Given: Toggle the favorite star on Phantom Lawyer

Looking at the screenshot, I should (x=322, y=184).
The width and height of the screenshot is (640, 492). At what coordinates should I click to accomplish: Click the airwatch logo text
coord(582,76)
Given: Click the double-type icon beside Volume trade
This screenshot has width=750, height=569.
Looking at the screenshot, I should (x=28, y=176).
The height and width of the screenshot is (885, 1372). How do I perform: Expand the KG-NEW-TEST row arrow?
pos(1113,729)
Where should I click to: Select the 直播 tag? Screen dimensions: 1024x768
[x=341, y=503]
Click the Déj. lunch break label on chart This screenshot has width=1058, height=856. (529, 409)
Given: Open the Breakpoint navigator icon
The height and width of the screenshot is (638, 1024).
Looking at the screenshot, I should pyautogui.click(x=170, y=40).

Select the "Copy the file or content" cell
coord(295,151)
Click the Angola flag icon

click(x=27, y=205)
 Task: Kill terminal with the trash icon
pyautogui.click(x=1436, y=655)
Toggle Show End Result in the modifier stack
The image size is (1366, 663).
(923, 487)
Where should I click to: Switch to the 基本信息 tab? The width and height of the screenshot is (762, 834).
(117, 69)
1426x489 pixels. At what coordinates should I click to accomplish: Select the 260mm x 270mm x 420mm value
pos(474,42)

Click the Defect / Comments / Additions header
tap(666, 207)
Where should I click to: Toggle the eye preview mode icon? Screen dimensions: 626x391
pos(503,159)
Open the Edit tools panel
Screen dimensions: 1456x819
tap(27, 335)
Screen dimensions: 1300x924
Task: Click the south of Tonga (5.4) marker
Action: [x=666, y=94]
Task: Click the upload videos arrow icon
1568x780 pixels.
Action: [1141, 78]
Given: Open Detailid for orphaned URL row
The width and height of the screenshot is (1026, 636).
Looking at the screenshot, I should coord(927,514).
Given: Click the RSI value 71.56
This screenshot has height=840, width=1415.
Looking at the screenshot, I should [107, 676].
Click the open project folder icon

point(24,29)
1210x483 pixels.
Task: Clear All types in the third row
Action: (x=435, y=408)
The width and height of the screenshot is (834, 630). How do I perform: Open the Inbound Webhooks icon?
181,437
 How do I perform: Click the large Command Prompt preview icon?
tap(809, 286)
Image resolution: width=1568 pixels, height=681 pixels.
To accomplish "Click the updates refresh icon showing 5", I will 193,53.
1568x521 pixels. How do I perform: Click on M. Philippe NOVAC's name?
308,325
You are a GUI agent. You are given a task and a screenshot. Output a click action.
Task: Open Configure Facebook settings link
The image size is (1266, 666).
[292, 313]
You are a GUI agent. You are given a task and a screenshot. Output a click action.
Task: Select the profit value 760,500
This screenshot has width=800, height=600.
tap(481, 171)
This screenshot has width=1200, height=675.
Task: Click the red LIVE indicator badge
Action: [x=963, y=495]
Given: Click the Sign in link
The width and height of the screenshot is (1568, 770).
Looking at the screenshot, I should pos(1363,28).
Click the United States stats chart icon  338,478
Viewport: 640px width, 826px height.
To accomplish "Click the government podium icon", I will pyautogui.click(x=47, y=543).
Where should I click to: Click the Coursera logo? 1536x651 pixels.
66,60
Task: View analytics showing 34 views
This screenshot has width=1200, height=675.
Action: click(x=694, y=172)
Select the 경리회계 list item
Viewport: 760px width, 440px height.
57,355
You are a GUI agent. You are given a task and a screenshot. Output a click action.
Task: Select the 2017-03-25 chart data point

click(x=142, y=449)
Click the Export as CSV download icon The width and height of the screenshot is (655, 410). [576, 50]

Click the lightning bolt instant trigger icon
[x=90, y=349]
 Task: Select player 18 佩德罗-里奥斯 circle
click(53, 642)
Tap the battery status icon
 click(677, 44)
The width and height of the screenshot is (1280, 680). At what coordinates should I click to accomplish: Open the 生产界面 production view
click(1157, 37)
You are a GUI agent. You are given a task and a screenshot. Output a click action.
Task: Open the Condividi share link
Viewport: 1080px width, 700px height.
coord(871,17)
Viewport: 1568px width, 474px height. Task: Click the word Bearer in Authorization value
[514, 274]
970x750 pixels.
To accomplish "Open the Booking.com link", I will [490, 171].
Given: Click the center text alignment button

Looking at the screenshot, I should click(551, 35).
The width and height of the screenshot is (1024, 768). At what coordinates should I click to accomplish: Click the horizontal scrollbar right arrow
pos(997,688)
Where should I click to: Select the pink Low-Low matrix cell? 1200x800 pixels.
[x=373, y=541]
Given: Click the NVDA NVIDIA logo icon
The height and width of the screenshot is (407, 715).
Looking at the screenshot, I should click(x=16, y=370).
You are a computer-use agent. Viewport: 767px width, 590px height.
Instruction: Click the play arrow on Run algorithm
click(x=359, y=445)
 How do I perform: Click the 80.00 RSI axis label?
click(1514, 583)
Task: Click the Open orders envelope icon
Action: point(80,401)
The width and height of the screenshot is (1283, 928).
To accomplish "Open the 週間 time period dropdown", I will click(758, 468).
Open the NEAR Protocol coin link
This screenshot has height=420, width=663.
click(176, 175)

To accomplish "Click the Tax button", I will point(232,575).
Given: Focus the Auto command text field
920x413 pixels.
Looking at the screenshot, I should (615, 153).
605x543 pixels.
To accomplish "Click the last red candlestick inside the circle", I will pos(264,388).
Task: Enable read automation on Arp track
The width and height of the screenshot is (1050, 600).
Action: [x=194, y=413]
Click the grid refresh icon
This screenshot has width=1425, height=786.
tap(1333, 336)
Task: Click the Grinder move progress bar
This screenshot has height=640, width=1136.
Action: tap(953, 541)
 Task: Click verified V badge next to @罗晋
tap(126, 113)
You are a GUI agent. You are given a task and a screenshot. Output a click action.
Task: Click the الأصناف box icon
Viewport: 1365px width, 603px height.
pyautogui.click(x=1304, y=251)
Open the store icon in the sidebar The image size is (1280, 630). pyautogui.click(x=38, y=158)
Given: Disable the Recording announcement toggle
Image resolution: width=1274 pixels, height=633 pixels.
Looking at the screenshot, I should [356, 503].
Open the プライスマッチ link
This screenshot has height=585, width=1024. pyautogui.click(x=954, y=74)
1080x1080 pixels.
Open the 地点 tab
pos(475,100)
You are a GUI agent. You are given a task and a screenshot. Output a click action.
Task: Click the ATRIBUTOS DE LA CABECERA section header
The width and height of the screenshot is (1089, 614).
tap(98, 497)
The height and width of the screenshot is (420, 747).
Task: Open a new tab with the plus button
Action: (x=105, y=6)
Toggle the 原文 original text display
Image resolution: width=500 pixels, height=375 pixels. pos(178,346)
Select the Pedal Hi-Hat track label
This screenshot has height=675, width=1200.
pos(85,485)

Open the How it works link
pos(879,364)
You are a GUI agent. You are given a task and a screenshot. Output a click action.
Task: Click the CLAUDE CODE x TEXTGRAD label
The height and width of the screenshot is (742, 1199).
....
§ EXERCISE DESCRIPTION
When you reach the line containing "Click the lightning bolt instant trigger icon" in the data above, start copying exactly, and stop after the line containing "Given: Click the NVDA NVIDIA logo icon".

§ COMPLETED EXERCISE
Click the lightning bolt instant trigger icon
[x=90, y=349]
 Task: Select player 18 佩德罗-里奥斯 circle
click(53, 642)
Tap the battery status icon
 click(677, 44)
The width and height of the screenshot is (1280, 680). At what coordinates should I click to accomplish: Open the 生产界面 production view
click(1157, 37)
You are a GUI agent. You are given a task and a screenshot. Output a click action.
Task: Open the Condividi share link
Viewport: 1080px width, 700px height.
coord(871,17)
Viewport: 1568px width, 474px height. Task: Click the word Bearer in Authorization value
[514, 274]
970x750 pixels.
To accomplish "Open the Booking.com link", I will [490, 171].
Given: Click the center text alignment button

Looking at the screenshot, I should click(551, 35).
The width and height of the screenshot is (1024, 768). At what coordinates should I click to accomplish: Click the horizontal scrollbar right arrow
pos(997,688)
Where should I click to: Select the pink Low-Low matrix cell? 1200x800 pixels.
[x=373, y=541]
Given: Click the NVDA NVIDIA logo icon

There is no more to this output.